A custom API Route is available at honeybadger.contrib.fastapi
:
from fastapi import FastAPI, APIRouter
from honeybadger import honeybadger
from honeybadger.contrib.fastapi import HoneybadgerRoute
honeybadger.configure(
api_key="Your project API key",
insights_enabled=True
)
app = FastAPI()
app.router.route_class = HoneybadgerRoute
router = APIRouter(route_class=HoneybadgerRoute)
Starlette
You can configure Honeybadger to work with Starlette just like in any other ASGI framework.
from starlette.applications import Starlette
from honeybadger import contrib
app = Starlette()
app.add_middleware(contrib.ASGIHoneybadger)
Other ASGI applications
A generic ASGI middleware plugin is available for initializing and configuring Honeybadger: honeybadger.contrib.asgi
.
The general pattern for ASGI applications is wrapping your application with the middleware:
from honeybadger import contrib
asgi_application = someASGIApplication()
asgi_application = contrib.ASGIHoneybadger(asgi_application)

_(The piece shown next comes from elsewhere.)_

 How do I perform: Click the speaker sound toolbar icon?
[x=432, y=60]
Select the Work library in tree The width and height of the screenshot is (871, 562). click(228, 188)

You can pass configuration parameters (or additional configuration parameters) as keyword arguments at plugin's initialization:
from honeybadger import contrib
asgi_application = someASGIApplication()
asgi_application = contrib.ASGIHoneybadger(
asgi_application,
api_key="Your project API key",
insights_enabled=True,
params_filters=["sensible_data"]
)
Or you may want to initialize Honeybadger before your application, and then just register the plugin/middleware:
from honeybadger import honeybadger, contrib
honeybadger.configure(
api_key='Your project API key',
insights_enabled=True
)
# You can track errors happening before your plugin initialization
some_possibly_failing_function()
asgi_application = someASGIApplication()
asgi_application = contrib.ASGIHoneybadger(asgi_application)
Sending logs from your infrastructure
Honeybadger isn't just for errors and application data! You can use our syslog, Vector, or PaaS integrations to send additional data from your infrastructure to Honeybadger Insights, where you can query, visualize, and analyze all of your production data in one place.